EXTRAIT:
★ ★ ★ ★ ★ ★ ★

Se regarder dans un miroir pour aussi y discerner ce double que l’on n’est pas. Black Mamba navigue entre plusieurs eaux et niveaux d’illusion, se joue des attentes et transporte la lutte pour le droit des femmes sur des terrains assez inattendus. Quand elle se voit dans un miroir, Sarra a le visage tuméfié, couvert de blessures. Femme battue, penserait-on d’emblée. Mais, heureusement pour le-la spectateur-trice qui sait que ce sujet a déjà été traité abondamment, la réalisatrice Amel Guellaty, après avoir suggéré l’idée, bifurque à 180 degrés. Non, pas une femme battue. Non, il ne s’agira pas de voir une énième fois la femme en position de faiblesse. C’est ici une femme qui, à l’abri des regards, participe à des matchs de boxe, qui donne des coups autant qu’elle en reçoit. L’enjeu n’est pas non plus de déclarer que la violence envers les femmes n’existe pas. Elle va en effet bientôt se marier, selon la tradition familiale. Tout le dilemme sera plutôt de choisir une vie d’épouse et d’abandonner sa carrière pour s’occuper de ses futurs enfants et de son mari, ou de jeter la tradition aux orties et de vivre sa vie comme elle l’entend. Sans dévoiler la fin du court-métrage, ni même trop de son contenu, c’est un film incontestablement maîtrisé qui fait plaisir pour son audace.

D’audace, Awel Ayta en fait également preuve. Ovni dans cette sélection riche en surprises, il se déroule à la façon d’une comédie musicale et se rapproche, par son déroulement en plan-séquence, du lip dub . Néanmoins, contrairement au lip dub , tous les morceaux sont inédits, écrits et composés pour l’occasion par le collectif Alamoriska. Également, les ambitions vont bien au-delà de ce phénomène éphémère de la fin des années 2000. Cette longue promenade à travers différents environnements urbains est l’occasion de laisser s’exprimer la jeunesse algérienne dans un pays qui leur accorde trop peu d’avenir.

★ ★ ★ ★ ★ ★ ★

SEGMENT DE DONNÉES:
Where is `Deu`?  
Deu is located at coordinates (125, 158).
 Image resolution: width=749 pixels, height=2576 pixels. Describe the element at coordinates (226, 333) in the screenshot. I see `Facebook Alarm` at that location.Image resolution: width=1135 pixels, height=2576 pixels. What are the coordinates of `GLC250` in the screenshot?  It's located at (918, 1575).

★ ★ ★ ★ ★ ★ ★

TRAVAIL À FAIRE:
Réécrivez la partie de l'extrait comprise entre « D’audace, Awel Ayta » et « trop peu d’avenir. », bornes incluses, en changeant « promenade » en « déambulation ».

CORRIGÉ:
D’audace, Awel Ayta en fait également preuve. Ovni dans cette sélection riche en surprises, il se déroule à la façon d’une comédie musicale et se rapproche, par son déroulement en plan-séquence, du lip dub . Néanmoins, contrairement au lip dub , tous les morceaux sont inédits, écrits et composés pour l’occasion par le collectif Alamoriska. Également, les ambitions vont bien au-delà de ce phénomène éphémère de la fin des années 2000. Cette longue déambulation à travers différents environnements urbains est l’occasion de laisser s’exprimer la jeunesse algérienne dans un pays qui leur accorde trop peu d’avenir.